Le Canadien fit alors part, en quelques mots, à ses deux compagnons, des circonstances de la chute de l’Indien ; il leur dit comment l’ouverture d’un souterrain, qui semblait servir de communication entre le lac et l’intérieur des Montagnes-Brumeuses, avait tout à coup apparu devant ses yeux.

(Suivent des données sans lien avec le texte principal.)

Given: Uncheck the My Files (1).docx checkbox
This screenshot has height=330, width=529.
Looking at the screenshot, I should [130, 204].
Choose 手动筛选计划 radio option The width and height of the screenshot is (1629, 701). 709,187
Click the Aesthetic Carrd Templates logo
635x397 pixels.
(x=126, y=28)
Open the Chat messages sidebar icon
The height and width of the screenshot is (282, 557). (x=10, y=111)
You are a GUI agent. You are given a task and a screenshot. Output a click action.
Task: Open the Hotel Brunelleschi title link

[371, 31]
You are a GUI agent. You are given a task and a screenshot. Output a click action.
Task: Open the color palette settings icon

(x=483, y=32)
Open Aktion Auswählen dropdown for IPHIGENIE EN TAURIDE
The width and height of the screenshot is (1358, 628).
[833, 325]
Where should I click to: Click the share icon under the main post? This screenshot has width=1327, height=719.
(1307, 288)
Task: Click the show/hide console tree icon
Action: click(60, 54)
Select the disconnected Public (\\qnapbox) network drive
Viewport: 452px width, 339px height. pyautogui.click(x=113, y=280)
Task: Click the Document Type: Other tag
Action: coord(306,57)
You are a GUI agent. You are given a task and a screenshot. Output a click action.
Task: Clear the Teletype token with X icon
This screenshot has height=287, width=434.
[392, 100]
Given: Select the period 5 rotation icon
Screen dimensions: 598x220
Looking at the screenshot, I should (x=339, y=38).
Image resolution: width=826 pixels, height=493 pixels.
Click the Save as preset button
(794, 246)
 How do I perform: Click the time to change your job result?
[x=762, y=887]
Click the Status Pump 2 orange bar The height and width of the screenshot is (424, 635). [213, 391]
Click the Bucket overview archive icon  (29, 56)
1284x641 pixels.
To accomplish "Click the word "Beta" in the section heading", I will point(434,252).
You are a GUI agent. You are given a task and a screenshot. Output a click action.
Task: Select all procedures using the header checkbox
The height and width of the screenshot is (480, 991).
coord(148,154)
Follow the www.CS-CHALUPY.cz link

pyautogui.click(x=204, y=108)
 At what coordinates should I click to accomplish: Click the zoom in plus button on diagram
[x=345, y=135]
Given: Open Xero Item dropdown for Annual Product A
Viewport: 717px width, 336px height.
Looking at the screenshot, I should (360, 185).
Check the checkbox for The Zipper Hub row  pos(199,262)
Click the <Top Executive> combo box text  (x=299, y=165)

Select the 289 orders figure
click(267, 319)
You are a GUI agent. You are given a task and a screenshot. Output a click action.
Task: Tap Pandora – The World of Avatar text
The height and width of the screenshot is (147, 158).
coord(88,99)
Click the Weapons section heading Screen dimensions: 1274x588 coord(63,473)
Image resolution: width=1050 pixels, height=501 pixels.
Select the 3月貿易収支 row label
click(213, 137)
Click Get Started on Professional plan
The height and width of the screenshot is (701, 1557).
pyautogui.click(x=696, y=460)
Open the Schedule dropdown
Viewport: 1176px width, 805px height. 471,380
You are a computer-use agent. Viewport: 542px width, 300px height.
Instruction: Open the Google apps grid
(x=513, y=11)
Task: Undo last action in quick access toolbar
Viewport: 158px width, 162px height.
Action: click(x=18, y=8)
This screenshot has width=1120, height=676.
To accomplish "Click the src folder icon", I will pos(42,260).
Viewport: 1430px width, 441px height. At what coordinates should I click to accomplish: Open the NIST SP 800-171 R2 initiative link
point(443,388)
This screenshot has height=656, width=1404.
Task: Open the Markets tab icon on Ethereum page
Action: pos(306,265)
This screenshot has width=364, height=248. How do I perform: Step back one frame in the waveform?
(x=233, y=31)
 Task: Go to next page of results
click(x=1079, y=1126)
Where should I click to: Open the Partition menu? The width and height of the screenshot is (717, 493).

Bois-Rosé, non plus que ses deux amis, ne se dissimulait pas que, tout heureuse que pût être cette découverte, elle ne devait servir que comme une dernière ressource. Le lac était profond, et gagner à la nage la bouche du souterrain, en supposant qu’il eût une issue plus loin, en admettant encore que les Indiens qui gardaient la plaine de l’autre côté de la nappe d’eau ne les aperçussent pas, c’était s’exposer à mouiller leur poudre et à se priver de toute défense. Dans le désert, des chasseurs sans armes sont non-seulement à la merci de l’impitoyable férocité des rôdeurs indiens, mais condamnés d’avance à une mort horrible, la mort par la faim.

Le silence profond qui continuait à régner du côté des assiégeants semblait indiquer que, pour ne pas exposer plus longtemps la vie de ses sauvages alliés, dont trois avaient déjà succombé, Sang-Mêlé, comme avant lui l’Oiseau-Noir, se résignait à continuer le blocus et à affamer les trois chasseurs.